Writing as a journalist

  • Collect and read articles from various magazines that describe and promote upcoming events such as films, plays, concerts and art exhibitions.
  • Discuss the particular features of the style of language used for these promotional articles. For example: Are direct quotes, exclamation marks or sensational language used?
  • Imagine that you are writing an article for an in-flight magazine urging people to visit the Weeping Woman at The National Gallery of Victoria.
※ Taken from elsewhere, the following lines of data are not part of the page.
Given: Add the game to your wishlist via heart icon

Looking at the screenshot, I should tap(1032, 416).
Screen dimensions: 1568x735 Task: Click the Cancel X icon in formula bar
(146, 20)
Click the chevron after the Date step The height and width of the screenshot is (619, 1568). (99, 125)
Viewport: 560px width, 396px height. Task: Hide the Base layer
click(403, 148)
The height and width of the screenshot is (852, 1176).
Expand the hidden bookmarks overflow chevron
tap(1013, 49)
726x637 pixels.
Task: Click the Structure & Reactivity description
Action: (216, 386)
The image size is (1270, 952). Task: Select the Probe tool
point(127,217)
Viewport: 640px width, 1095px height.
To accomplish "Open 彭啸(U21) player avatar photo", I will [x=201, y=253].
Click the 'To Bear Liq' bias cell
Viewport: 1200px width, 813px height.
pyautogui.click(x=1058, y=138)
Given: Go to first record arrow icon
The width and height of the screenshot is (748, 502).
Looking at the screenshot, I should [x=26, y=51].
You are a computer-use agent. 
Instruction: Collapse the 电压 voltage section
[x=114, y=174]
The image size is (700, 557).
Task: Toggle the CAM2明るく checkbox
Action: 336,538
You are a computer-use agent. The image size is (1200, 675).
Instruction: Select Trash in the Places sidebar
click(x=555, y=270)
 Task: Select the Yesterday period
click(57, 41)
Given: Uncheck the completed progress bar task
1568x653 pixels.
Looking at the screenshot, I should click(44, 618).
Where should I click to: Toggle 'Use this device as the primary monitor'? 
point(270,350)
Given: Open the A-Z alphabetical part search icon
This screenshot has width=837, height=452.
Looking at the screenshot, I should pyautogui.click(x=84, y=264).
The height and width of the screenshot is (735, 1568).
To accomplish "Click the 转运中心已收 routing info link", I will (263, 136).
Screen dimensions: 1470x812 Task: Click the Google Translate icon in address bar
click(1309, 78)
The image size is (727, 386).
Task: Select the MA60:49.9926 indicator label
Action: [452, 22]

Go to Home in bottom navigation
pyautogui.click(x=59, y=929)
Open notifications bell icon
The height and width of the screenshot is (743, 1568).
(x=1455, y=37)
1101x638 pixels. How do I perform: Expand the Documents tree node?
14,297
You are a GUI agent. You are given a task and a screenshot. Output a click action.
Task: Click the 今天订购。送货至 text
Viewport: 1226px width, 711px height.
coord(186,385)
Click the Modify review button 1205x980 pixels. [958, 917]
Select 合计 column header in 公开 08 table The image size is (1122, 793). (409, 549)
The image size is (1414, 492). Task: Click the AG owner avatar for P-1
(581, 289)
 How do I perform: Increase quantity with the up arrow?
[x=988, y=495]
Use persuasive language, powerful description, and alliteration designed to arouse the readers’ interest.
  • Create an arresting, snappy title that will attract attention.

Writing for a Weekend Magazine Activity

Imagine you are a celebrity who has been invited to take part in a series of articles entitled ‘My favourite artwork’.
Using Weeping Woman 1937 as your chosen artwork, write a short piece explaining where you saw the artwork, what aspects you appreciate, why it particularly resonates with you. Point out aspects of the artwork that you would like your readers to notice. For example:

‘Let your eyes wander over the sharp surface and you are led by the jagged lines to the picture’s centre, her mouth and chin, where flesh seems to have been peeled away to reveal hard, white bone……When you are inside this picture, you are inside pain; it hits you like a punch in the stomach.’
Extract from Weeping Woman, Pablo Picasso (1937) by Jonathan Jones, May 13, 2000, The Guardian

Presenting and performing

Presenting and Teaching a Momentous Moment in Art History Activity

  • Individually or as a class, use your research and writing projects to create a PowerPoint presentation for a group of people who are interested in learning about all aspects of the NGV’s Weeping Woman, 1937.
  • It could be a group of History or English teachers, students learning about Spain at an evening class or another class in your school.
  • You could include information about the artist who painted it, the historical background of the painting and viewers’ reactions to it.
  • Consider incorporating a Word Cloud constructed from the words and phrases gathered by yourself and other students in the Language Starters Looking Activity.

Monologue Activity

  • Use the writing from the Responding to Art Writing Projects Writing from Different Viewpoints Activity to record and/or perform a monologue. Imagine you are the character from whose viewpoint you have written.
  • Make a short film with other students featuring several monologues, or record a discussion about the painting that the imagined characters with different viewpoints might have together.

Poetry Reading Activity

The earliest poems were not written down, due to low levels of literacy. Instead, they were performed aloud. Volume, speed of reading, body language (including sometimes dramatic gestures), and pauses were all used in performances to keep the audience enthralled.
Consider these aspects of performance before engaging in the activity below. Record or film (individually or as a class presentation) a poetry reading of the poem(s) you wrote in response to Weeping Woman, 1937 in the Poetry section above.

War Correspondent Interview Activity

Record an imagined interview between a war correspondent and the Weeping Woman in the picture.